Consumi di carne

A livello mondiale, sono davvero diminuiti? E quali sono i paesi più carnivori?

Consumi di carne

Il tema è sulla bocca di tutti già da diverso tempo: il consumo di carne nuocerebbe alla salute e all’ambiente, notizia rimbalzata da parte a parte del pianeta che genera sempre una maggiore sensibilità sull’argomento. Ma in base alle statistiche mondiali, siamo davvero sicuri che il mondo stia effettivamente mangiando meno carne rispetto al recente passato?

Ebbene, un articolo da poco reso noto dalla BBC conferma che, a dispetto della percezione comune, i consumi di carne sono cresciuti molto rapidamente nell’ultimo mezzo secolo. I quantitativi ad oggi prodotti sono di cinque volte maggiori rispetto ai dati che si registravano nei primi anni Sessanta: da 70 milioni di tonnellate si è passati a quasi 330 milioni di tonnellate nel 2017, e gli esperti del fenomeno lo imputano all’aumento della popolazione mondiale e alla crescita della disponibilità economica generale di ciascun individuo. 

In base a dati FAO, l’Australia e gli Stati Uniti guidano la classifica dei paesi più carnivori al mondo, con rispettivamente 116 e 115 kg pro capite di carne consumati ogni anno. Seguono l’Argentina, la Nuova Zelanda e l’Europa. Tutte aree, comunque, in cui il reddito risulta decisamente più alto rispetto ai territori soprattutto africani - ma anche alcuni asiatici – dove i consumi sono dieci volte inferiori rispetto ai nostri. 

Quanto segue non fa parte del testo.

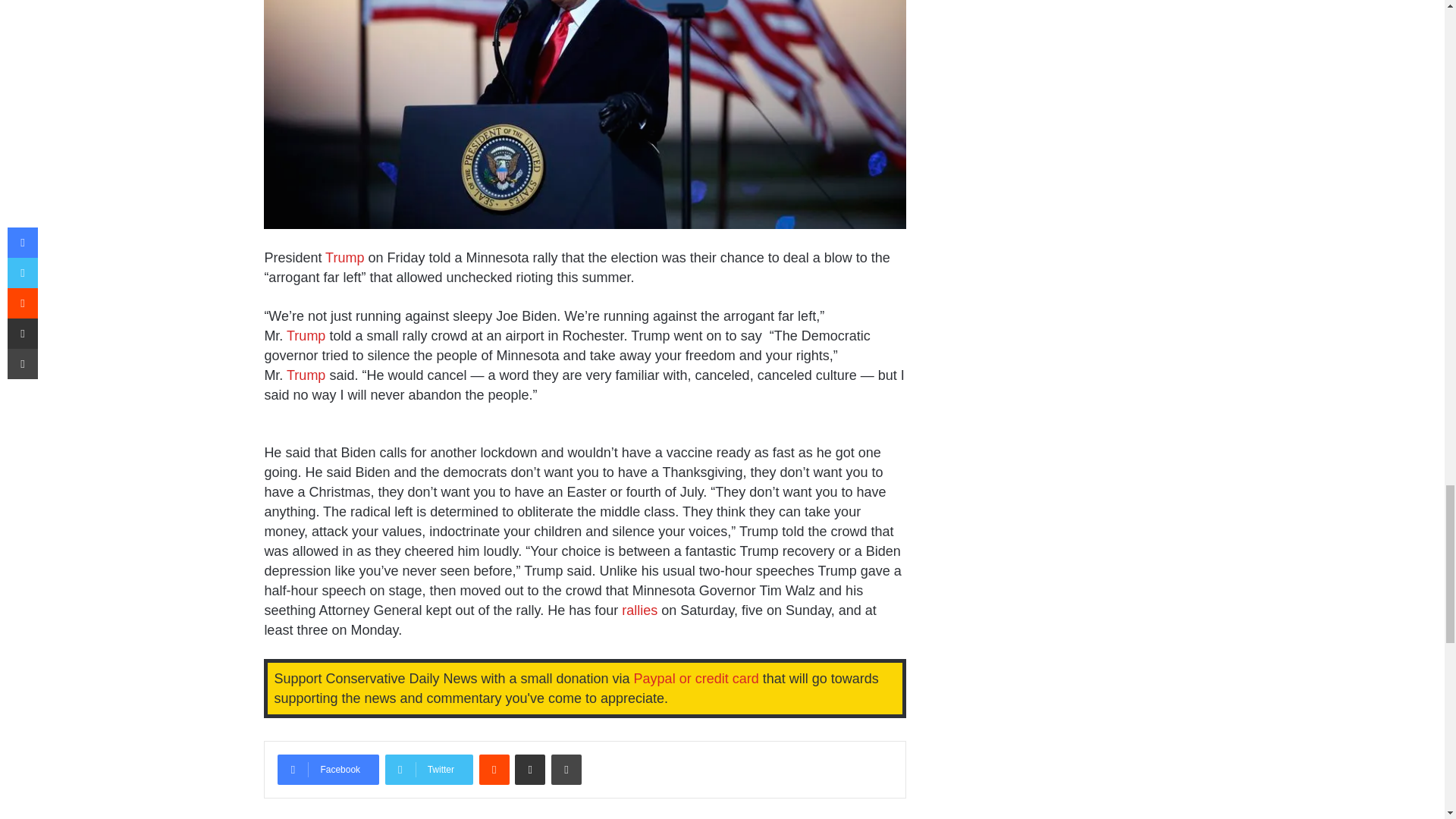
Twitter (429, 769)
Facebook (328, 769)
Given the description of an element on the screen output the (x, y) to click on. 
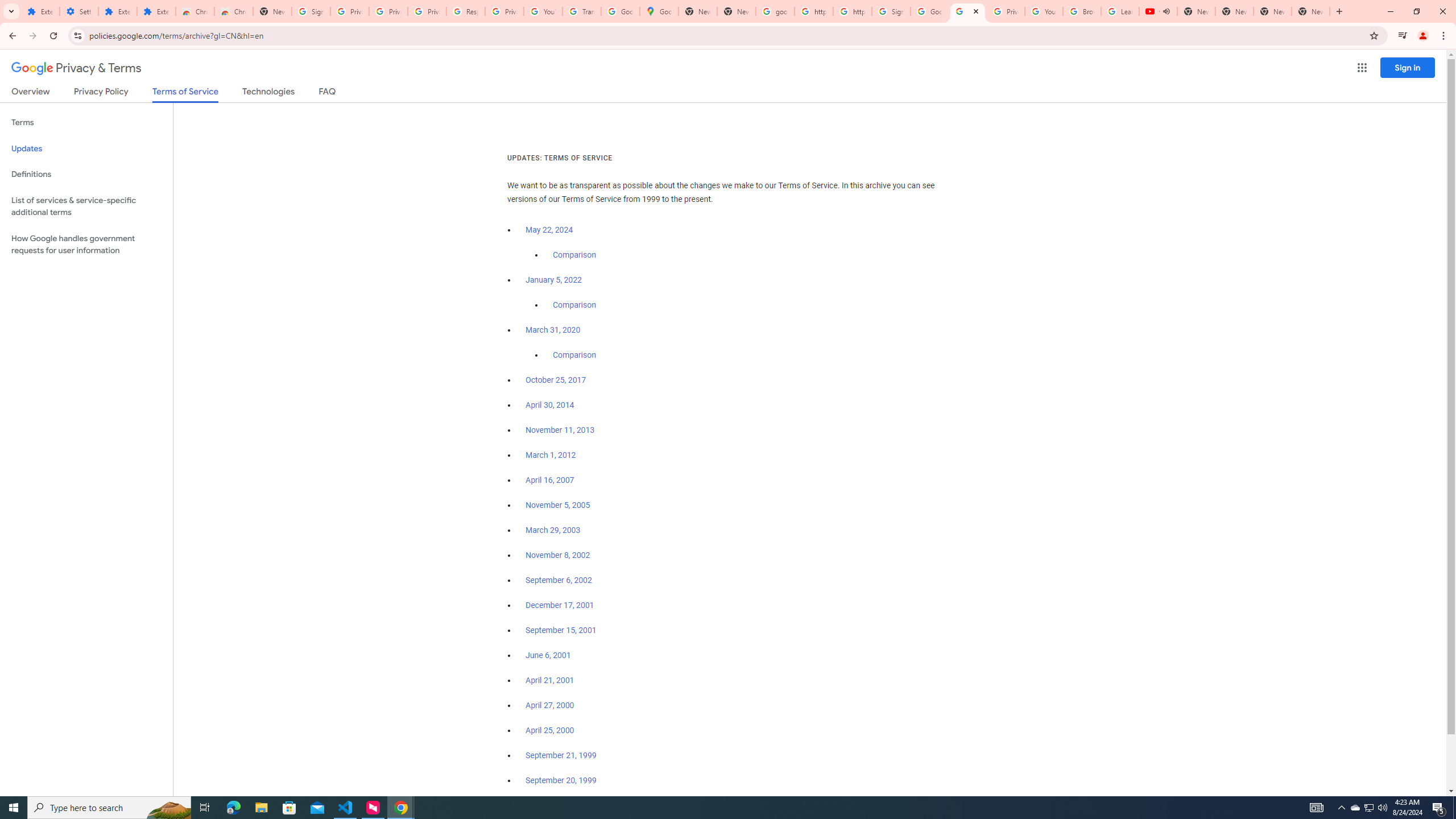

Il grande aumento del consumo mondiale di carne è dovuto anche all’apertura dei mercati della Cina e del Brasile, che hanno visto (e ancora vedono in atto), a partire dalla fine del secolo scorso, la propria rivalsa nello sviluppo economico e il conseguente aumento del reddito medio della popolazione, con nuove possibilità di spesa (e scelta) alimentare. Basti pensare che negli anni Sessanta in Cina il consumo medio pro capite era inferiore a 5kg annui, mentre oggi sfiora i 60. 

Accanto a questi dati, ci sono quelli tutti italiani elaborati nel 2018 da Coldiretti, che rivelano una spesa della famiglie italiane per l’acquisto di carni aumentata di più del 5% (in rialzo dopo 6 anni di cali). I consumi di carne nazionali rimangono comunque tra i più bassi d’Europa (con 79kg/ pro capite/anno), dove i carnivori in testa alla classifica sono i danesi (109,8kg/pro capite/anno) ed i portoghesi (101kg/pro capite/anno), seguiti dagli spagnoli (99,5kg/pro capite/anno). 

In America invece, sempre sulla base di dati del 2018, il consumatore medio ha consumato 222,2kg pro capite di carni bianche e rosse. 

Ma se il trend delle preferenze mondiali non è dunque in diminuzione, ciò in cui si denotano dei cambiamenti è la tipologia di carne acquistata: in generale nel mondo, in questo momento storico, si mangiano meno carni rosse e più pollame.